[Items in a dataset]
· · · · · · ·
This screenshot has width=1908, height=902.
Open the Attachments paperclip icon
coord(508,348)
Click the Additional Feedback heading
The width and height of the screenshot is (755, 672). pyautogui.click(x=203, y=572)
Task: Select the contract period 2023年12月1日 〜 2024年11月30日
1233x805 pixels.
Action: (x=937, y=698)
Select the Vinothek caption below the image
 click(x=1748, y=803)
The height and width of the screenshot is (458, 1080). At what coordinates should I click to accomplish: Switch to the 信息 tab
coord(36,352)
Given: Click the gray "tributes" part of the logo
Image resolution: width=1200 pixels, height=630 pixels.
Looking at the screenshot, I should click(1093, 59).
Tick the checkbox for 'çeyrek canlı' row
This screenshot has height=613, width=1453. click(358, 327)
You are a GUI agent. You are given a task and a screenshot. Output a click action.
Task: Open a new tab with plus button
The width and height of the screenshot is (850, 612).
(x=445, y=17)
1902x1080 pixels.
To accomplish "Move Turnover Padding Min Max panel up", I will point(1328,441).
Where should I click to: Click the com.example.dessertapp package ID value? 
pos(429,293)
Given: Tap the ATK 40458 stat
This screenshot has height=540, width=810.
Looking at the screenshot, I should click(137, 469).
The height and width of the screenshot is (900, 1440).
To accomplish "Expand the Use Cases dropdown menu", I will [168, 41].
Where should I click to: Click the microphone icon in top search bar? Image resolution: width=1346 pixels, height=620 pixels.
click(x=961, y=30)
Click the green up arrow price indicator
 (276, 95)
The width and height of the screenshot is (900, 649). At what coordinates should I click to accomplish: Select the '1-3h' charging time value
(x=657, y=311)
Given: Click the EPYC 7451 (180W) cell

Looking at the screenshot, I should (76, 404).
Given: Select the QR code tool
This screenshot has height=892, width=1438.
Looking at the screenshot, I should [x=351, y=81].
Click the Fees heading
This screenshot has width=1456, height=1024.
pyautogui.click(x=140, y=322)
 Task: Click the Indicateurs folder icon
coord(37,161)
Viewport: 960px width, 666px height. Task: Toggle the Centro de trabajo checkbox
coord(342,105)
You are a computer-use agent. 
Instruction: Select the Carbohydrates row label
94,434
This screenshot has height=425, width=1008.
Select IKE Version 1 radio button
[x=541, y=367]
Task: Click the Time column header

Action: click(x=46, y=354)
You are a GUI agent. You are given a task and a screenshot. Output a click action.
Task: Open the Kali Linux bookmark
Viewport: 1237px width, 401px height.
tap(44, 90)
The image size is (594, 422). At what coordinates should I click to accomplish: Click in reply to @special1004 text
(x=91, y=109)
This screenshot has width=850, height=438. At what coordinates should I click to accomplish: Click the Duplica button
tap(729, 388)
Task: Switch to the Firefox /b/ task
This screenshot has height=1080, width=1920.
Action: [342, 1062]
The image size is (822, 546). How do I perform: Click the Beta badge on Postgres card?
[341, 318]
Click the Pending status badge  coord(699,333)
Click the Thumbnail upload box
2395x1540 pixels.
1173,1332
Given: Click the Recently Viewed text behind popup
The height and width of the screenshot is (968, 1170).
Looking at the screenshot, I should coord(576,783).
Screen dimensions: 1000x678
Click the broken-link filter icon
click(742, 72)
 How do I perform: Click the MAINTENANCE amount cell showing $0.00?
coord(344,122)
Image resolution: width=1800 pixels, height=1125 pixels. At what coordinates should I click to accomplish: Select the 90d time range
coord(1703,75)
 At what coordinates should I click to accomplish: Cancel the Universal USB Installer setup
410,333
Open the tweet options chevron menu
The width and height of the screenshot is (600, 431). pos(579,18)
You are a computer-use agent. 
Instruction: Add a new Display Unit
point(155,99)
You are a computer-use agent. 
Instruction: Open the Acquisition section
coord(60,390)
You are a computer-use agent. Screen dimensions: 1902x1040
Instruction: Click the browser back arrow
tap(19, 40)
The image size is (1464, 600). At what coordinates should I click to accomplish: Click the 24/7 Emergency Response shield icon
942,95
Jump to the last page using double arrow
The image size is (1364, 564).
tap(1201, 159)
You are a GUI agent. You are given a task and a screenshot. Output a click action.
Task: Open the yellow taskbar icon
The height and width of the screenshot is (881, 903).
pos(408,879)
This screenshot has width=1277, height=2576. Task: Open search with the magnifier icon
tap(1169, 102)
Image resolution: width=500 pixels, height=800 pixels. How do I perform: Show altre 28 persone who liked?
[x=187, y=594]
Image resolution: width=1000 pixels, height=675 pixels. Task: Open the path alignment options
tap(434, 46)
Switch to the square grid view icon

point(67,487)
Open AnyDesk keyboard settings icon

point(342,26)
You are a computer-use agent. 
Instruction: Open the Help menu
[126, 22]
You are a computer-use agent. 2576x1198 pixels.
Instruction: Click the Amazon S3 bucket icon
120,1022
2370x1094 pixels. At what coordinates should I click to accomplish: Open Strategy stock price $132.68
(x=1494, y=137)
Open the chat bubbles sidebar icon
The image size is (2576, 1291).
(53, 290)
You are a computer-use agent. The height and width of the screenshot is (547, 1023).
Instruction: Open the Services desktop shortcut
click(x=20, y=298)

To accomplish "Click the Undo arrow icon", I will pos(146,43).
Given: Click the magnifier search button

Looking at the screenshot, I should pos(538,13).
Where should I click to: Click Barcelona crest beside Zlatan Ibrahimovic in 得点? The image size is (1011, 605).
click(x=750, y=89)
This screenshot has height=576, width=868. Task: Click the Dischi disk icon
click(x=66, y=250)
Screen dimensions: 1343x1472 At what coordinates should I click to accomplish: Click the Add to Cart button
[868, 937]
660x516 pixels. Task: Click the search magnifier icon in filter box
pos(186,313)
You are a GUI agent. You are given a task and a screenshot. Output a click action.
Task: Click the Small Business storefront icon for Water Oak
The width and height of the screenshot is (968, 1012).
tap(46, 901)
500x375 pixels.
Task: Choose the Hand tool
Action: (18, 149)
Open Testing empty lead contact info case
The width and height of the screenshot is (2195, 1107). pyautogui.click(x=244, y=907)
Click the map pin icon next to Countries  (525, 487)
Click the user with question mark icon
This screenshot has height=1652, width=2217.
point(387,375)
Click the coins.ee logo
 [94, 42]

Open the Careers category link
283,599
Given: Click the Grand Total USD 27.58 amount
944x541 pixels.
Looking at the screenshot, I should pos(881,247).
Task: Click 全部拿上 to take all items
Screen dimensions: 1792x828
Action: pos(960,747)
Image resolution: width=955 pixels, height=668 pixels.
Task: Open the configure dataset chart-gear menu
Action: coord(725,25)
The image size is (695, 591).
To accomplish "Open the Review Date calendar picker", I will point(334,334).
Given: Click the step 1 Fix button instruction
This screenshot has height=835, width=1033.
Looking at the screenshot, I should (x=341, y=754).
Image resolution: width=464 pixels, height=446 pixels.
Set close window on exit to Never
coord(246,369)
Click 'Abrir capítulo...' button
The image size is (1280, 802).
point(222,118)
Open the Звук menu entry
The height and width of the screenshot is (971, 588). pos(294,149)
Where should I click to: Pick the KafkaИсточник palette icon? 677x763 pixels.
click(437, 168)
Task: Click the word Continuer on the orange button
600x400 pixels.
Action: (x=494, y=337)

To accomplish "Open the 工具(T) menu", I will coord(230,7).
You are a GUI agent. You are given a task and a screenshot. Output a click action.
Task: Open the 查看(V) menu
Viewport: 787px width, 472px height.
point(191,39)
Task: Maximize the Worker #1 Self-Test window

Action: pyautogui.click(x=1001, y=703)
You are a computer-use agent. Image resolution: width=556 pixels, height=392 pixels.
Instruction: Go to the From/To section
· · · · · · ·
## Task prompt
Please print all of the records above again, word for word, with nothing changed.

## Worked solution
This screenshot has width=1908, height=902.
Open the Attachments paperclip icon
coord(508,348)
Click the Additional Feedback heading
The width and height of the screenshot is (755, 672). pyautogui.click(x=203, y=572)
Task: Select the contract period 2023年12月1日 〜 2024年11月30日
1233x805 pixels.
Action: (x=937, y=698)
Select the Vinothek caption below the image
 click(x=1748, y=803)
The height and width of the screenshot is (458, 1080). At what coordinates should I click to accomplish: Switch to the 信息 tab
coord(36,352)
Given: Click the gray "tributes" part of the logo
Image resolution: width=1200 pixels, height=630 pixels.
Looking at the screenshot, I should click(1093, 59).
Tick the checkbox for 'çeyrek canlı' row
This screenshot has height=613, width=1453. click(358, 327)
You are a GUI agent. You are given a task and a screenshot. Output a click action.
Task: Open a new tab with plus button
The width and height of the screenshot is (850, 612).
(x=445, y=17)
1902x1080 pixels.
To accomplish "Move Turnover Padding Min Max panel up", I will point(1328,441).
Where should I click to: Click the com.example.dessertapp package ID value? 
pos(429,293)
Given: Tap the ATK 40458 stat
This screenshot has height=540, width=810.
Looking at the screenshot, I should click(137, 469).
The height and width of the screenshot is (900, 1440).
To accomplish "Expand the Use Cases dropdown menu", I will [168, 41].
Where should I click to: Click the microphone icon in top search bar? Image resolution: width=1346 pixels, height=620 pixels.
click(x=961, y=30)
Click the green up arrow price indicator
 (276, 95)
The width and height of the screenshot is (900, 649). At what coordinates should I click to accomplish: Select the '1-3h' charging time value
(x=657, y=311)
Given: Click the EPYC 7451 (180W) cell

Looking at the screenshot, I should (76, 404).
Given: Select the QR code tool
This screenshot has height=892, width=1438.
Looking at the screenshot, I should [x=351, y=81].
Click the Fees heading
This screenshot has width=1456, height=1024.
pyautogui.click(x=140, y=322)
 Task: Click the Indicateurs folder icon
coord(37,161)
Viewport: 960px width, 666px height. Task: Toggle the Centro de trabajo checkbox
coord(342,105)
You are a computer-use agent. 
Instruction: Select the Carbohydrates row label
94,434
This screenshot has height=425, width=1008.
Select IKE Version 1 radio button
[x=541, y=367]
Task: Click the Time column header

Action: click(x=46, y=354)
You are a GUI agent. You are given a task and a screenshot. Output a click action.
Task: Open the Kali Linux bookmark
Viewport: 1237px width, 401px height.
tap(44, 90)
The image size is (594, 422). At what coordinates should I click to accomplish: Click in reply to @special1004 text
(x=91, y=109)
This screenshot has width=850, height=438. At what coordinates should I click to accomplish: Click the Duplica button
tap(729, 388)
Task: Switch to the Firefox /b/ task
This screenshot has height=1080, width=1920.
Action: [342, 1062]
The image size is (822, 546). How do I perform: Click the Beta badge on Postgres card?
[341, 318]
Click the Pending status badge  coord(699,333)
Click the Thumbnail upload box
2395x1540 pixels.
1173,1332
Given: Click the Recently Viewed text behind popup
The height and width of the screenshot is (968, 1170).
Looking at the screenshot, I should coord(576,783).
Screen dimensions: 1000x678
Click the broken-link filter icon
click(742, 72)
 How do I perform: Click the MAINTENANCE amount cell showing $0.00?
coord(344,122)
Image resolution: width=1800 pixels, height=1125 pixels. At what coordinates should I click to accomplish: Select the 90d time range
coord(1703,75)
 At what coordinates should I click to accomplish: Cancel the Universal USB Installer setup
410,333
Open the tweet options chevron menu
The width and height of the screenshot is (600, 431). pos(579,18)
You are a computer-use agent. 
Instruction: Add a new Display Unit
point(155,99)
You are a computer-use agent. 
Instruction: Open the Acquisition section
coord(60,390)
You are a computer-use agent. Screen dimensions: 1902x1040
Instruction: Click the browser back arrow
tap(19, 40)
The image size is (1464, 600). At what coordinates should I click to accomplish: Click the 24/7 Emergency Response shield icon
942,95
Jump to the last page using double arrow
The image size is (1364, 564).
tap(1201, 159)
You are a GUI agent. You are given a task and a screenshot. Output a click action.
Task: Open the yellow taskbar icon
The height and width of the screenshot is (881, 903).
pos(408,879)
This screenshot has width=1277, height=2576. Task: Open search with the magnifier icon
tap(1169, 102)
Image resolution: width=500 pixels, height=800 pixels. How do I perform: Show altre 28 persone who liked?
[x=187, y=594]
Image resolution: width=1000 pixels, height=675 pixels. Task: Open the path alignment options
tap(434, 46)
Switch to the square grid view icon

point(67,487)
Open AnyDesk keyboard settings icon

point(342,26)
You are a computer-use agent. 
Instruction: Open the Help menu
[126, 22]
You are a computer-use agent. 2576x1198 pixels.
Instruction: Click the Amazon S3 bucket icon
120,1022
2370x1094 pixels. At what coordinates should I click to accomplish: Open Strategy stock price $132.68
(x=1494, y=137)
Open the chat bubbles sidebar icon
The image size is (2576, 1291).
(53, 290)
You are a computer-use agent. The height and width of the screenshot is (547, 1023).
Instruction: Open the Services desktop shortcut
click(x=20, y=298)

To accomplish "Click the Undo arrow icon", I will pos(146,43).
Given: Click the magnifier search button

Looking at the screenshot, I should pos(538,13).
Where should I click to: Click Barcelona crest beside Zlatan Ibrahimovic in 得点? The image size is (1011, 605).
click(x=750, y=89)
This screenshot has height=576, width=868. Task: Click the Dischi disk icon
click(x=66, y=250)
Screen dimensions: 1343x1472 At what coordinates should I click to accomplish: Click the Add to Cart button
[868, 937]
660x516 pixels. Task: Click the search magnifier icon in filter box
pos(186,313)
You are a GUI agent. You are given a task and a screenshot. Output a click action.
Task: Click the Small Business storefront icon for Water Oak
The width and height of the screenshot is (968, 1012).
tap(46, 901)
500x375 pixels.
Task: Choose the Hand tool
Action: (18, 149)
Open Testing empty lead contact info case
The width and height of the screenshot is (2195, 1107). pyautogui.click(x=244, y=907)
Click the map pin icon next to Countries  (525, 487)
Click the user with question mark icon
This screenshot has height=1652, width=2217.
point(387,375)
Click the coins.ee logo
 [94, 42]

Open the Careers category link
283,599
Given: Click the Grand Total USD 27.58 amount
944x541 pixels.
Looking at the screenshot, I should pos(881,247).
Task: Click 全部拿上 to take all items
Screen dimensions: 1792x828
Action: pos(960,747)
Image resolution: width=955 pixels, height=668 pixels.
Task: Open the configure dataset chart-gear menu
Action: coord(725,25)
The image size is (695, 591).
To accomplish "Open the Review Date calendar picker", I will point(334,334).
Given: Click the step 1 Fix button instruction
This screenshot has height=835, width=1033.
Looking at the screenshot, I should (x=341, y=754).
Image resolution: width=464 pixels, height=446 pixels.
Set close window on exit to Never
coord(246,369)
Click 'Abrir capítulo...' button
The image size is (1280, 802).
point(222,118)
Open the Звук menu entry
The height and width of the screenshot is (971, 588). pos(294,149)
Where should I click to: Pick the KafkaИсточник palette icon? 677x763 pixels.
click(437, 168)
Task: Click the word Continuer on the orange button
600x400 pixels.
Action: (x=494, y=337)

To accomplish "Open the 工具(T) menu", I will coord(230,7).
You are a GUI agent. You are given a task and a screenshot. Output a click action.
Task: Open the 查看(V) menu
Viewport: 787px width, 472px height.
point(191,39)
Task: Maximize the Worker #1 Self-Test window

Action: pyautogui.click(x=1001, y=703)
You are a computer-use agent. Image resolution: width=556 pixels, height=392 pixels.
Instruction: Go to the From/To section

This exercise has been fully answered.